Task to carry out | Return every line of the entries below without any change, and leave the pictures out.

══ Recorded information

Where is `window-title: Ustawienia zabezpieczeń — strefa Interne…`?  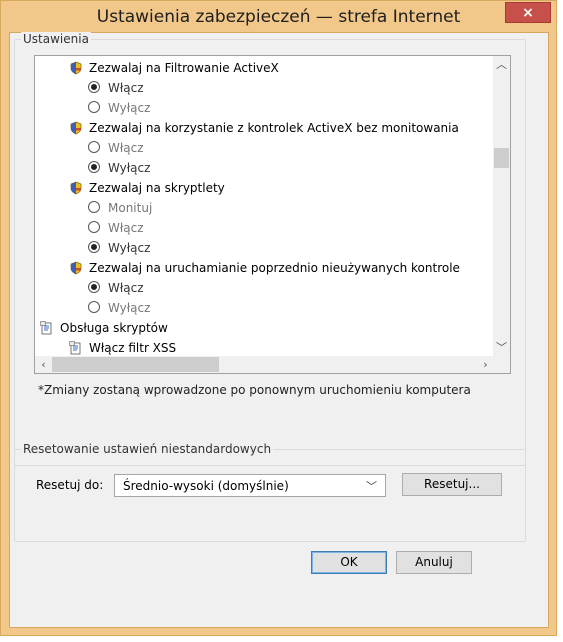
window-title: Ustawienia zabezpieczeń — strefa Interne… is located at coordinates (278, 17).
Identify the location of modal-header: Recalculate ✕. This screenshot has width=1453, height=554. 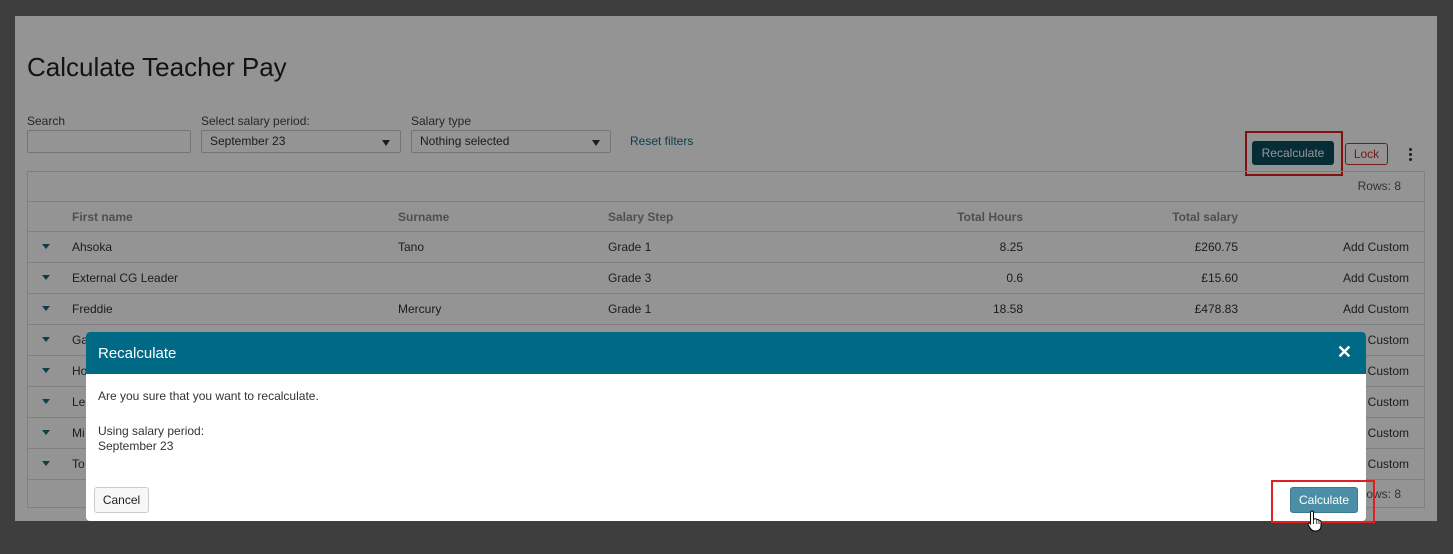
(726, 353).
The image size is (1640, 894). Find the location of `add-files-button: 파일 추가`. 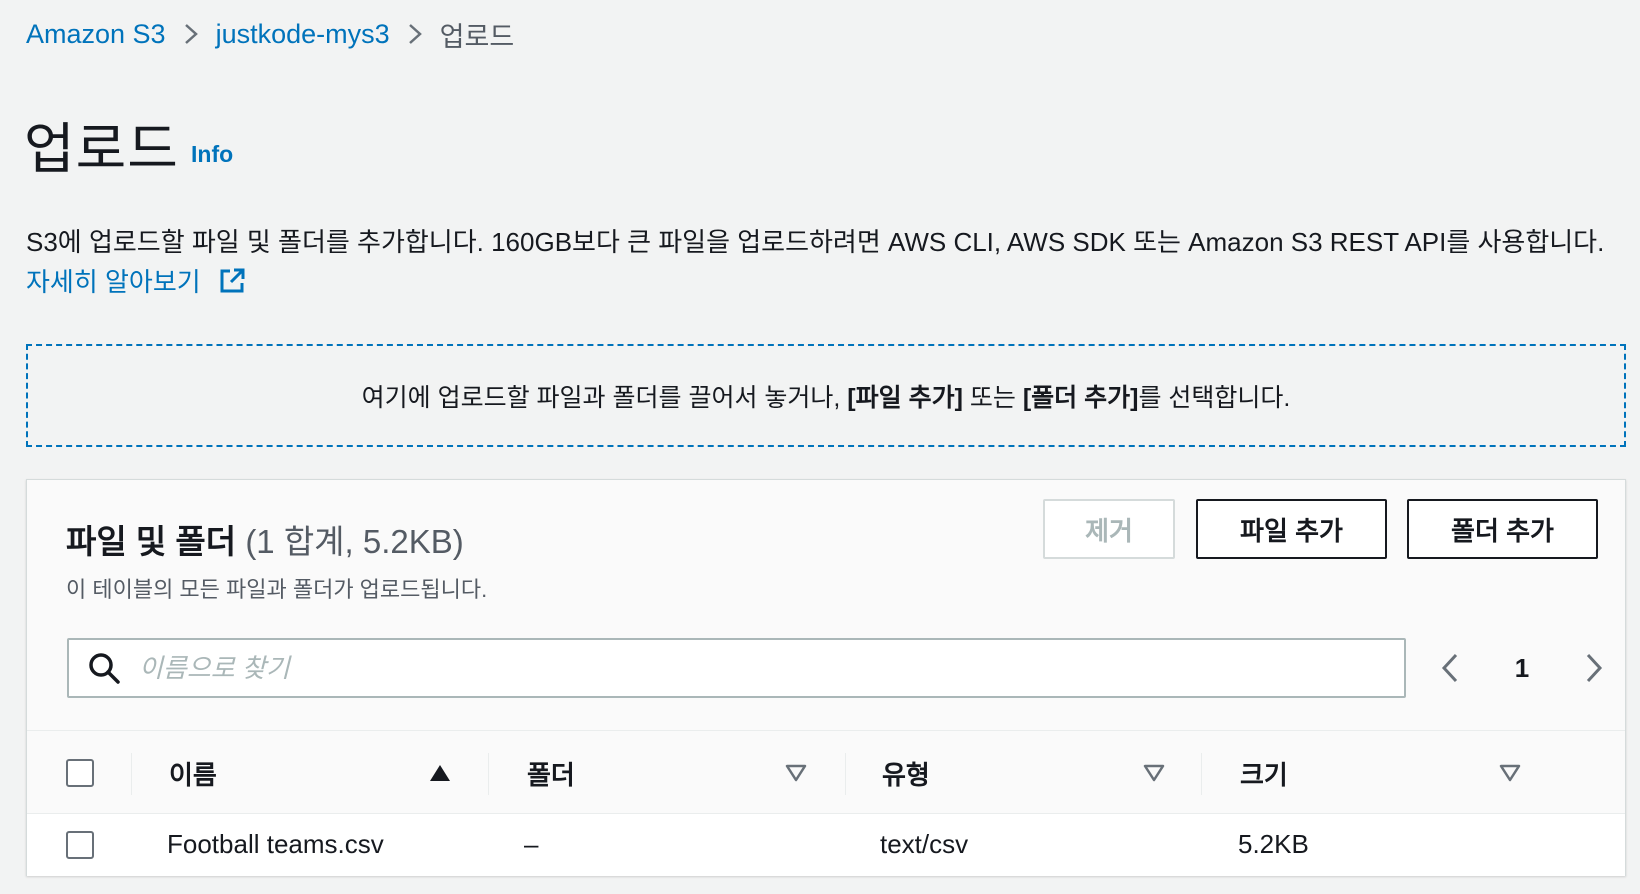

add-files-button: 파일 추가 is located at coordinates (1292, 529).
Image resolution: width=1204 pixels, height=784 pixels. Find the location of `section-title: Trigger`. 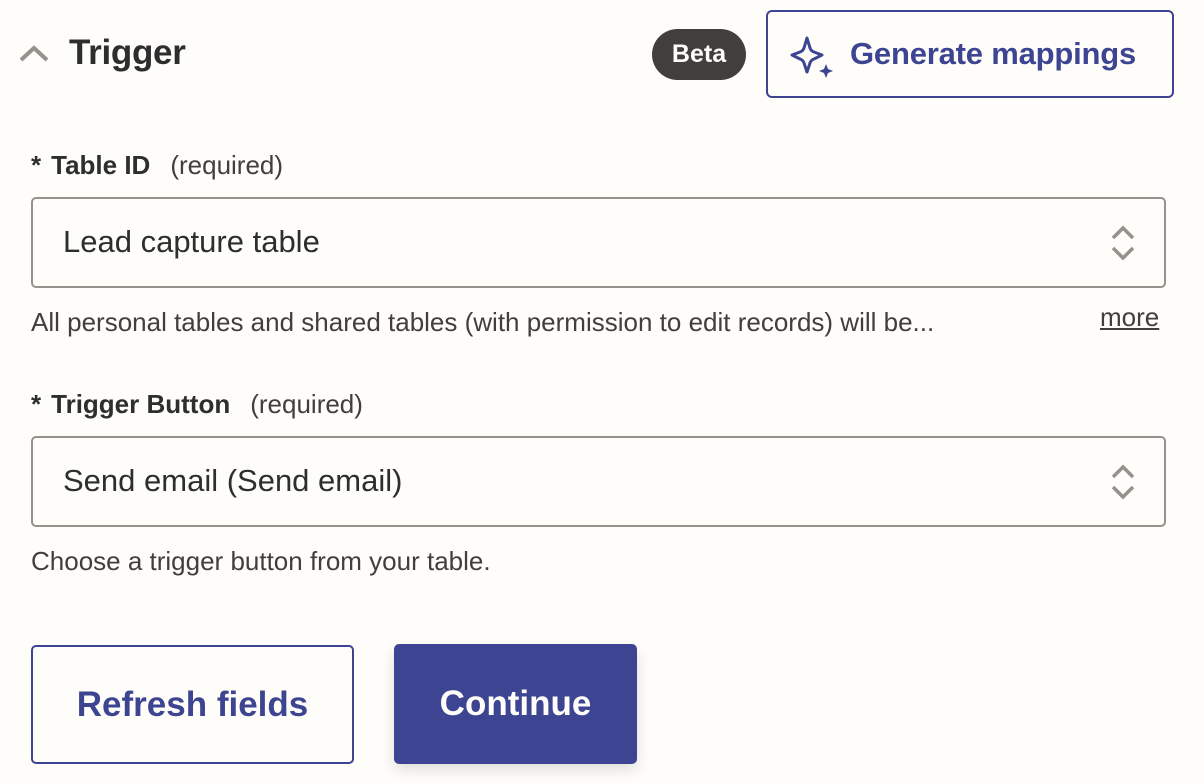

════

Written solution |
Where is `window-title: Ustawienia zabezpieczeń — strefa Interne…`?  
window-title: Ustawienia zabezpieczeń — strefa Interne… is located at coordinates (278, 17).
Identify the location of modal-header: Recalculate ✕. This screenshot has width=1453, height=554. 
(726, 353).
The image size is (1640, 894). Find the location of `add-files-button: 파일 추가`. 

add-files-button: 파일 추가 is located at coordinates (1292, 529).
Image resolution: width=1204 pixels, height=784 pixels. Find the location of `section-title: Trigger`. 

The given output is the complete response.